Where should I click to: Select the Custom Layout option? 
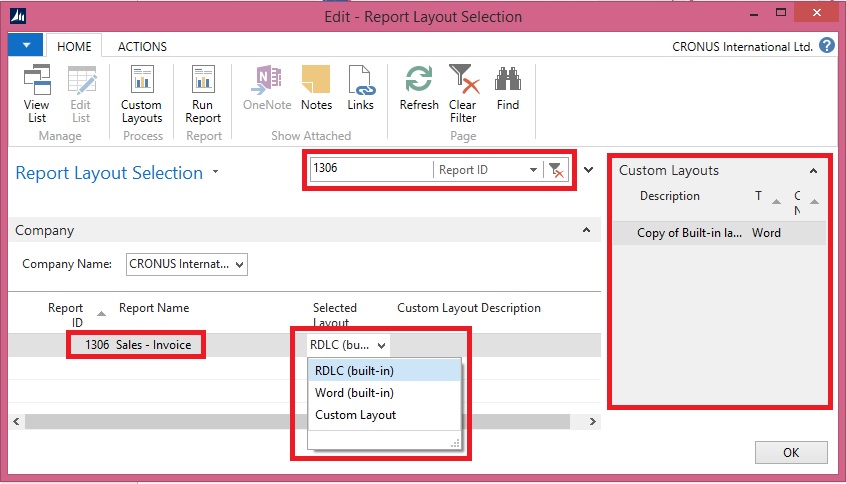click(x=355, y=414)
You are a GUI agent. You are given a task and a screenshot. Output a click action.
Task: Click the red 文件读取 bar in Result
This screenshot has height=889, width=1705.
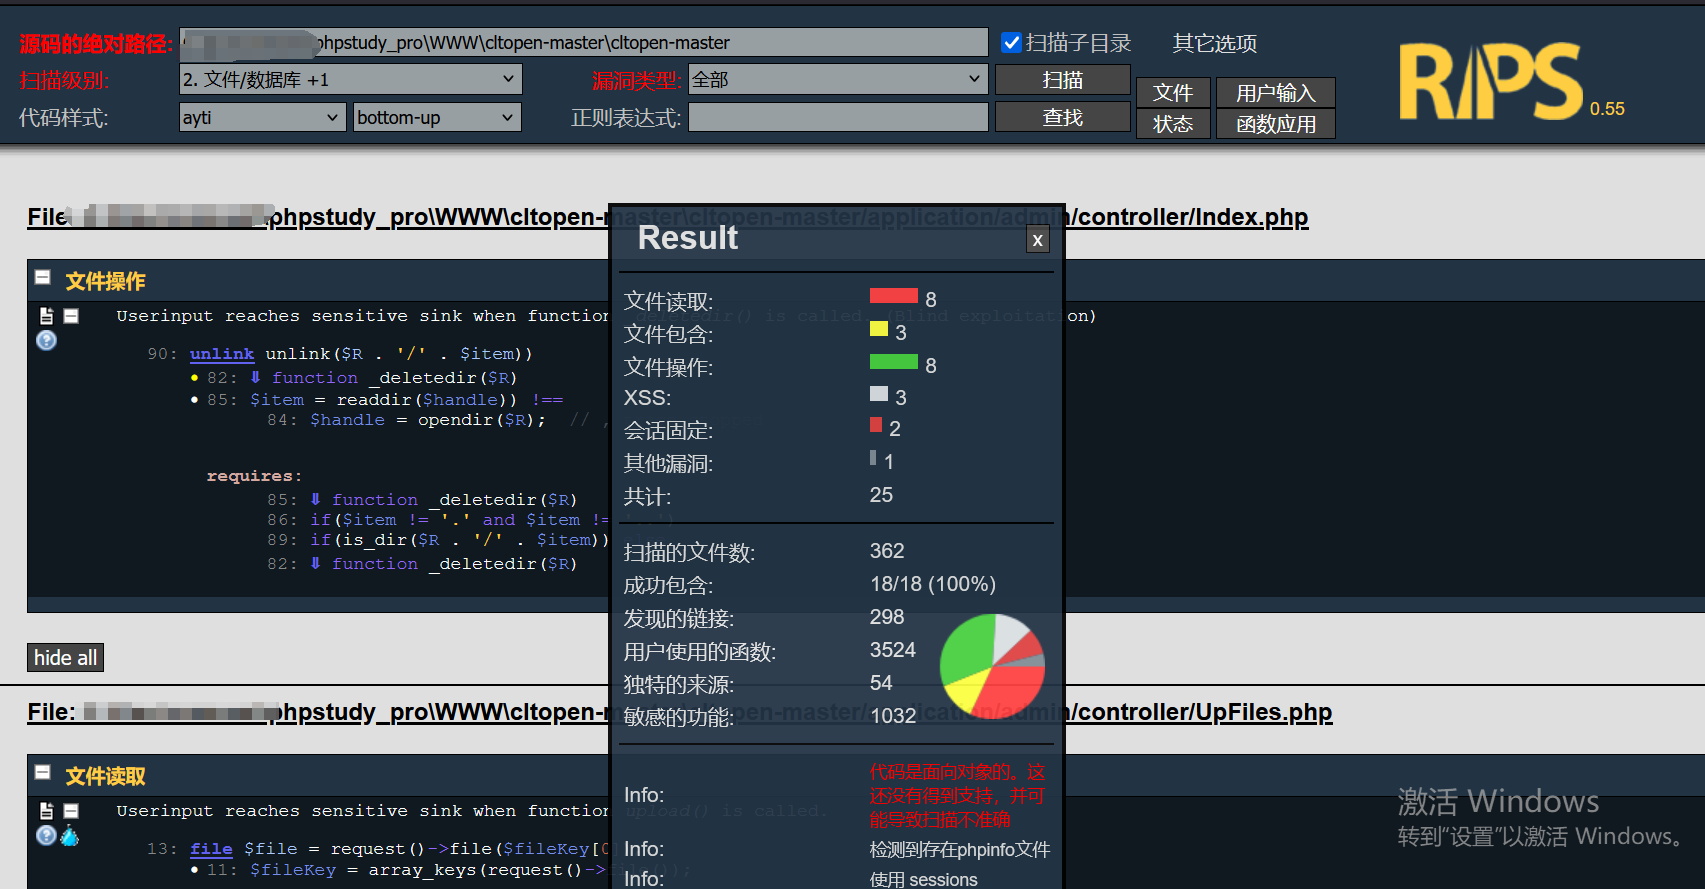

> _Your task_: Every line from the one containing "Task: Click the red 文件读取 bar in Result" through the final line of the records above is to be written out exactly; nothing else, and no pictures.

> _Exercise answer_:
Task: Click the red 文件读取 bar in Result
This screenshot has height=889, width=1705.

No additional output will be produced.